Il pre-ritiro della Cremonese non sarà soltanto una fase di preparazione atletica, ma un vero banco di prova per diversi giocatori chiamati a convincere Marco Giampaolo e la dirigenza grigiorossa. Nei dieci giorni di lavoro al Centro Sportivo “Giovanni Arvedi”, il tecnico avrà modo di osservare da vicino sia i giovani rientrati dai prestiti sia gli elementi più esperti tornati a disposizione dopo esperienze lontano da Cremona.

Tra i profili da monitorare con attenzione ci sono i ragazzi cresciuti nel vivaio, reduci da percorsi utili per accumulare minuti e responsabilità. Tosi, dopo l’esperienza in Serie C con la Sambenedettese, e Gabbiani, di ritorno dalla Giana Erminio, avranno l’opportunità di dimostrare di essere maturati sotto il profilo tecnico, tattico e mentale.

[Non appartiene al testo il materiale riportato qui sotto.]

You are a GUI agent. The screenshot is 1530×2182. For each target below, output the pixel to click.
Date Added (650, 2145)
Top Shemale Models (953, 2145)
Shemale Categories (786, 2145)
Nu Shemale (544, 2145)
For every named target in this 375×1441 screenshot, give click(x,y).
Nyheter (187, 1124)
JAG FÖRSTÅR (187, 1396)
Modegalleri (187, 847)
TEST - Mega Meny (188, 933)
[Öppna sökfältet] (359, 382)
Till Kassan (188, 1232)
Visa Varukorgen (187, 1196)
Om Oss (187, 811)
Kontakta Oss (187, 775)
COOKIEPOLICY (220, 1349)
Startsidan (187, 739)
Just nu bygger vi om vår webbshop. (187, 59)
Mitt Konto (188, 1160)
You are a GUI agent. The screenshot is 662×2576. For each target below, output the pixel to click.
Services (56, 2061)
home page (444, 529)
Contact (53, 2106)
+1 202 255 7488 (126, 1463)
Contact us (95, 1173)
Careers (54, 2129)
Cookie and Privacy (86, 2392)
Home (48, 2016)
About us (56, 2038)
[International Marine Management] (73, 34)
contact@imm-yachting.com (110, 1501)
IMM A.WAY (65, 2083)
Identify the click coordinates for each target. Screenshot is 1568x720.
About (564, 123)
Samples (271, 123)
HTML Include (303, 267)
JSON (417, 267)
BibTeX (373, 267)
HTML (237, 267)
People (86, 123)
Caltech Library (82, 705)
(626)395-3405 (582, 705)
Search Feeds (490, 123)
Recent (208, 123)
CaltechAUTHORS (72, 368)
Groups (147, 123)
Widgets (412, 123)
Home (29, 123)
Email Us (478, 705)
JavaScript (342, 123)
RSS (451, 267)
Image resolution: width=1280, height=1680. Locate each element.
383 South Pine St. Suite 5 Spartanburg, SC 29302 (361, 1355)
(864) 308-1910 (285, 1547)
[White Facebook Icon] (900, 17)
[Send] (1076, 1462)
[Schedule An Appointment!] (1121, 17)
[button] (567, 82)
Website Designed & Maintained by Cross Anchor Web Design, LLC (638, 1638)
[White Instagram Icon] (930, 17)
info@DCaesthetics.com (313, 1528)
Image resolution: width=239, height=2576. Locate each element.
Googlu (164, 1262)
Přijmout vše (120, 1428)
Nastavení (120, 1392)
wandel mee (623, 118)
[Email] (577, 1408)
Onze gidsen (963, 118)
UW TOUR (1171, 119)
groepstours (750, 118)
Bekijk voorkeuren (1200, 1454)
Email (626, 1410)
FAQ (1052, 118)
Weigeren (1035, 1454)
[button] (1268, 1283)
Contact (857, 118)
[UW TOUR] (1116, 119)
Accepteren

Per loro il pre-ritiro rappresenta una porta aperta, ma anche una prova impegnativa. La Cremonese vuole capire se questi giocatori possano essere integrati stabilmente nel gruppo o se sia più utile un nuovo percorso altrove per continuare a crescere. In questa fase conteranno l’atteggiamento, l’intensità negli allenamenti e la capacità di adattarsi rapidamente alle richieste di Giampaolo.

La società intende valorizzare le risorse interne, ma senza forzature. Chi resterà dovrà avere qualità, margini di crescita e soprattutto la convinzione di poter contribuire a una stagione ambiziosa.

Esperienza, motivazioni e mercato: Giampaolo cerca risposte immediate

Accanto ai giovani, il tecnico valuterà anche diversi calciatori già conosciuti dall’ambiente grigiorosso. Fulignati, che salvo sorprese dovrebbe partire come portiere titolare nel prossimo campionato, Zanimacchia, De Luca, Sernicola, Nasti e altri elementi rientrati a Cremona saranno analizzati con grande attenzione.

Per questi giocatori il discorso sarà diverso ma non meno importante. L’esperienza può rappresentare un valore fondamentale in Serie B, soprattutto in una squadra che vuole ripartire con ambizioni importanti. Tuttavia, la permanenza non dipenderà soltanto dal curriculum o dal passato in maglia grigiorossa. Giampaolo e il direttore sportivo Christian Botturi cercheranno soprattutto motivazioni autentiche e disponibilità totale verso il nuovo progetto.

Il messaggio è chiaro: nessuno sarà trattenuto soltanto per necessità numerica. La Cremonese vuole costruire un gruppo convinto, competitivo e pronto a lavorare con intensità sin dal primo giorno. Chi dimostrerà di credere nella ripartenza potrà guadagnarsi spazio; chi invece non apparirà pienamente coinvolto sarà indirizzato verso nuove soluzioni di mercato.

I dieci giorni di pre-ritiro serviranno quindi a tracciare una prima linea di confine. Da una parte ci saranno i giocatori considerati utili alla causa grigiorossa, dall’altra quelli destinati a cercare continuità altrove. Sarà una selezione tecnica, ma anche mentale, perché la Cremonese vuole ripartire da calciatori disposti a sposare fino in fondo l’obiettivo del club.

Il nuovo corso passa da qui: dal lavoro quotidiano, dall’intensità degli allenamenti e dalla capacità di trasformare il pre-ritiro in un’occasione concreta. Per molti, questi giorni potrebbero diventare decisivi per cambiare il proprio futuro.